[Start EXTRACT TO READ]

6.824 2015 Lecture 23: Bitcoin

Bitcoin: A Peer-to-Peer Electronic Cash System, by Satoshi Nakamoto
2008

why aren't credit cards the perfect digital money?
  +  work online 
  +  hard to steal (a complex situation)
  +- can cancel transactions, call customer support
  -  relies on 3rd parties to verify (banks)
     b/c users cannot directly verify charges
  -  3% fee
  -  long settling time
  -  hard to become a merchant
  +- tied to currency controlled by government

bitcoin: e-money without a central trusted party
  a public ledger: anyone can verify transactions

what's hard technically?
  forgery
  double spending
  theft

what's hard socially/economically?
  why does it have value?
  how to pay for infrastructure?
  monetary policy (intentional inflation &c)
  laws (taxes, laundering, drugs, terrorists)

let's design OneBit, a simple e-money system
  to illustrate a public, verifiable ledger using transaction chain
  each user owns some coins
  single server -- OneBank -- everyone talks to it
  OneBank records all transactions

OneBit transactions
  every coin has a chain of transaction records
    one for each time this coin was transferred as payment
  OneBank maintains the complete chain for each coin
  chain helps ensure that only the current owner spends

what's in a OneBit transaction record?
  public key of new owner
  hash of this coin's previous transaction record
  signed by private key of previous owner
  (BitCoin is much more complex: amount (fractional), multiple in/out, ...)

OneBit example:
  Y owns a coin, previously given to it by X:
    T7: pub(Y), hash(T6), sig(X)
  Y buys a hamburger from Z and pays with this coin
    Z tells Y Z's public key ("address")
    Y creates a new transaction and signs it
    T8: pub(Z), hash(T7), sig(Y)
  OneBank verifies that:
    no other transaction mentions hash(T7),
    T8's sig() corresponds to T7's pub()
  Z waits until OneBank has seen/verified T8,
    verifies that T8's pub() is Z's public key,
    then Z gives hamburger to Y

why include pub(Z)?

why sign with sig(Y)?

why include hash(T7)?
  hash(T7) identifies the exact coin to be spent
  a coin ID scheme might be ambiguous if Y owned this coin previously

where is Z's resulting coin value "stored"?

[End EXTRACT TO READ]
[Start DATA]

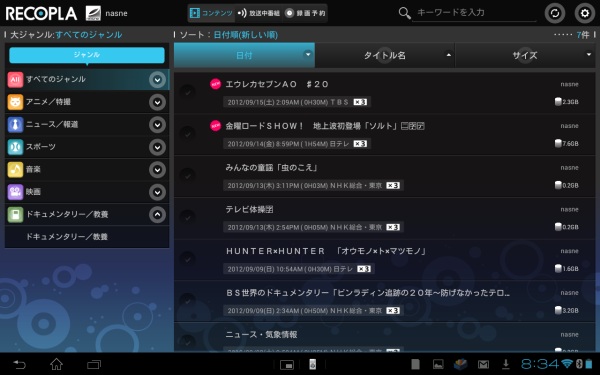Sort the list by サイズ
This screenshot has height=375, width=600.
tap(525, 55)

[End DATA]

EXERCISE INSTRUCTIONS.
a) In the Bitcoin lecture notes, what three things does a OneBit transaction record contain?
b) For each statement, say whether it agrees with the Bitcoin lecture notes, and quote the words that decide it.
(i) OneBank records all transactions.
(ii) In the OneBit example, Z hands over the hamburger before OneBank has verified T8.
(iii) A long settling time is listed as a drawback of credit cards.
c) Write the next part of the Bitcoin lecture notes, starting after the question about where Z's resulting coin value is stored.
The material is not used here.

EXPECTED OUTPUTS.
a) It contains the public key of the new owner, the hash of the coin's previous transaction record, and a signature by the previous owner's private key.

b)
(i) Yes: "OneBank records all transactions"
(ii) No: "Z waits until OneBank has seen/verified T8,"
(iii) Yes: "long settling time"

c)
  coin balance = unspent xaction
  the "identity" of a coin is the (hash of) its most recent xaction
  Z "owns" the coin: has private key that allows Z to make next xaction

does OneBit's transaction chain prevent stealing?
  current owner's private key needed to sign next transaction
  danger: attacker can steal Z's private key
    Z uses private key a lot, so probably on his PC, easy to steal?
  a significant problem for BitCoin in practice

what if OneBank is corrupt?
  it can't forge transactions (doesn't know private keys)
  but it can help people double-spend!

double-spending with OneBit
  suppose OneBank is cooperating with Y to cheat Z or Q
  Y creates two transactions for same coin: Y->Z, Y->Q
    both have has pointing to same current end of chain
  OneBank shows chain ending in Y->Z to Z, and Y->Q to Q
    both transactions look good, including signatures and hash
  now both Z and Q will give hamburgers to Y

why was double-spending possible?
  OneBank can *hide* some information,
  or selectively reveal it

what's needed?
  many servers ("peers")
  send all transactions to all peers
  much harder for a few bad peers to hide transactions
  conventions to un-fork if problems do arise

the BitCoin block chain
  single block chain contains transactions on all coins
  a copy stored in each peer
    so each peer can validate new transactions against old ones
  each block:
    hash(prevblock)
    set of transactions
    "nonce" (not quite a nonce in the usual cryptographic sense)
    current time (wall clock timestamp)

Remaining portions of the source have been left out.